Recently, there has been a string of attacks affecting some ransomware victims who pay their ransom in an attempt to regain access to their encrypted data. These ransom payments are being intercepted by a third party, ironcally turning the ransomware attackers into the second victim. As a result, the original ransomware victims are victimized a second time, as they won’t get their data back since the ransomware attackers never receive the ransom money.

So how do attacks like these even happen? The perpetrators of these man-in-the-middle attacks are Tor proxy service owners. But what exactly are Tor proxy services? To understand this, let’s first talk about the Tor network, the most famous darknet. Communication on Tor is very tough to trace, which is why cyber criminals like to use it to mask their online footprints. In the case of ransomware, attackers require victims to download a Tor browser in order to make ransom payments. However, many victims may find it tough to download these browsers, so attackers may simplify the process and require victims to use a Tor proxy service instead. These services allow users to communicate over the Tor network using a regular browser.

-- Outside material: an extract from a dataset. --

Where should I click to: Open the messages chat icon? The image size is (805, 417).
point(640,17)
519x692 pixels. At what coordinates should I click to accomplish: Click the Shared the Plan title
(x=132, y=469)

Security researchers at Proofpoint have recently discovered that some Tor proxy service owners have found a way to turn this to their advantage. These owners use the proxy service to search through the URLs being accessed, identify strings that appear to be Bitcoin wallet addresses, and replace them with their own wallet addresses. The specific ransomware families that have fallen victim to this type of attack are LockeR, GlobeImposter, and Sigma.

Cybercriminals who use ransomware aren’t taking this lying down, and most have simply eliminated the use of proxy services altogether. Some, like the attackers behind MagniBer, are splitting their Bitcoin wallet addresses into four shorter strings in the URL so that the proxy service owners cannot easily identify these addresses.

Researchers have tried to trace the amount held in these replacement wallets and found only 2 bitcoins so far. But it’s possible that this represents only a tiny fraction of the stolen ransom amount as this money is difficult to trace, and the attackers may have already used the stolen money. It’s unclear at this point whether these attacks are only a passing trend or will grow into something bigger.

Ransomware victims get the short end of the stick in such attacks as they end up paying the ransom but will never be able to recover their data. These attacks are yet another reason why we should never give in to ransom demands. Taking the appropriate preventive and remediation measures is the best way to deal with the threat of ransomware; giving in to an attacker’s demands, on the other hand, fits nowhere on the list of effective solutions.